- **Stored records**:
▼▼▼

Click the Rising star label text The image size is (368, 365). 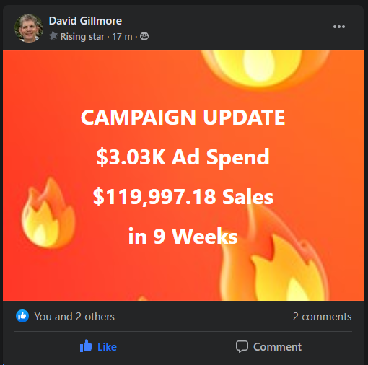tap(82, 37)
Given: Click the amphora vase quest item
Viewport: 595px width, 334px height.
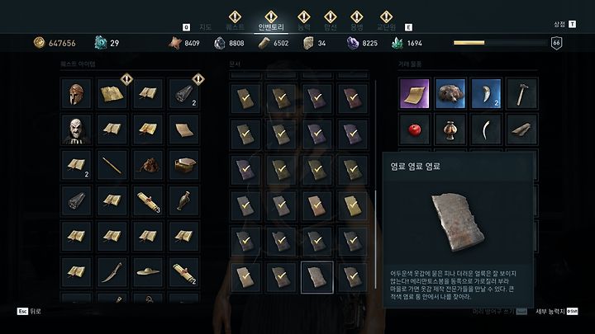Looking at the screenshot, I should click(184, 201).
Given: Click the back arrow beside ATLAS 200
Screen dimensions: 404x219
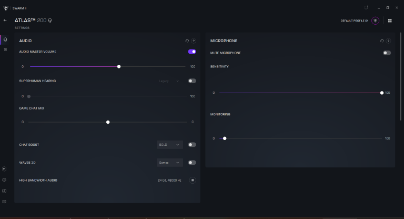Looking at the screenshot, I should point(5,20).
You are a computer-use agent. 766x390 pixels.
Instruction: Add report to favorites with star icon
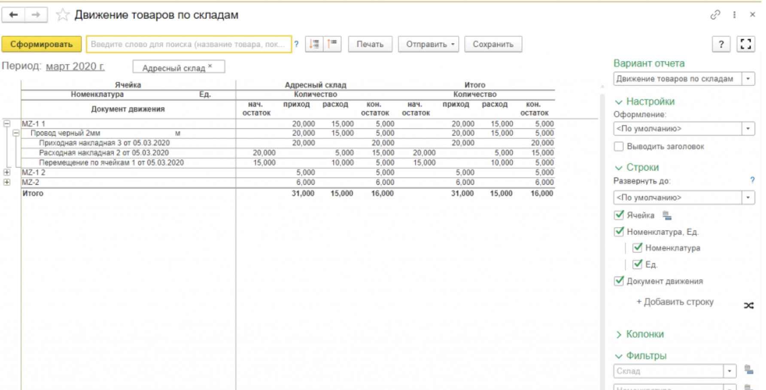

▲▲▲

- **Requirement**: No pictures belong in the output. It should reproduce exactly the lines from the one containing "You are a computer-use agent. 766x390 pixels." through the end of the data, both ends included.

- **Output**:
You are a computer-use agent. 766x390 pixels.
Instruction: Add report to favorites with star icon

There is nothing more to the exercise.